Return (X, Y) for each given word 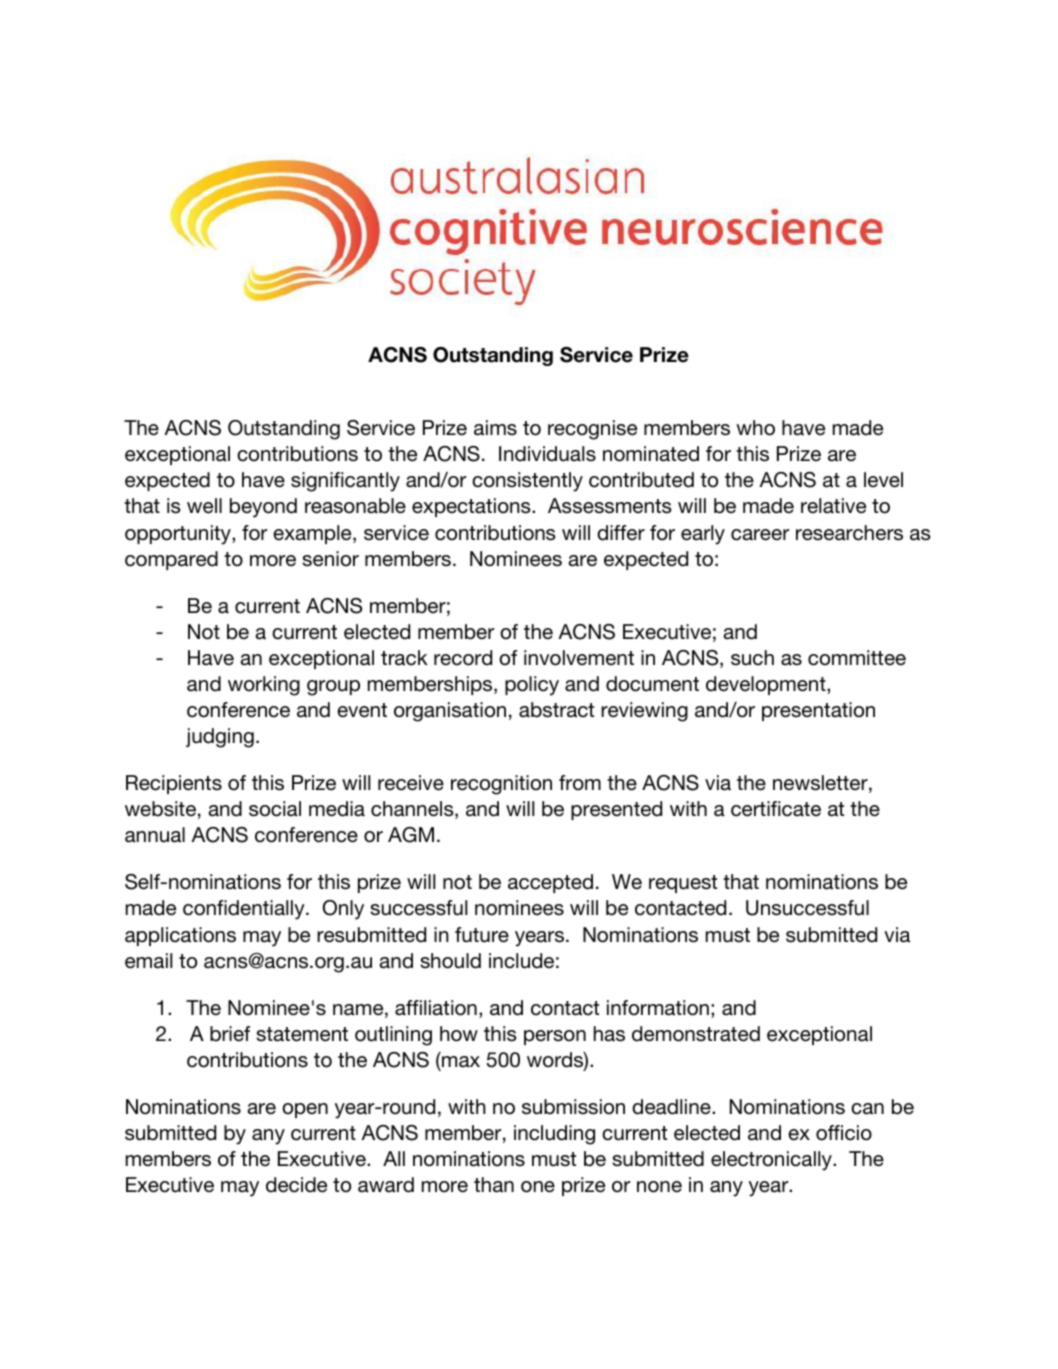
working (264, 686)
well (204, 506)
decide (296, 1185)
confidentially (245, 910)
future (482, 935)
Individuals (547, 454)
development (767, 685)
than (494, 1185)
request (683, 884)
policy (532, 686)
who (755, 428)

☆ ☆ ☆

## SHORT PROBLEM
Retype all of the items above word for word, leaving out the pictures.

## COMPLETED TASK
Return (X, Y) for each given word 
working (264, 686)
well (204, 506)
decide (296, 1185)
confidentially (245, 910)
future (482, 935)
Individuals (547, 454)
development (767, 685)
than (494, 1185)
request (683, 884)
policy (532, 686)
who (755, 428)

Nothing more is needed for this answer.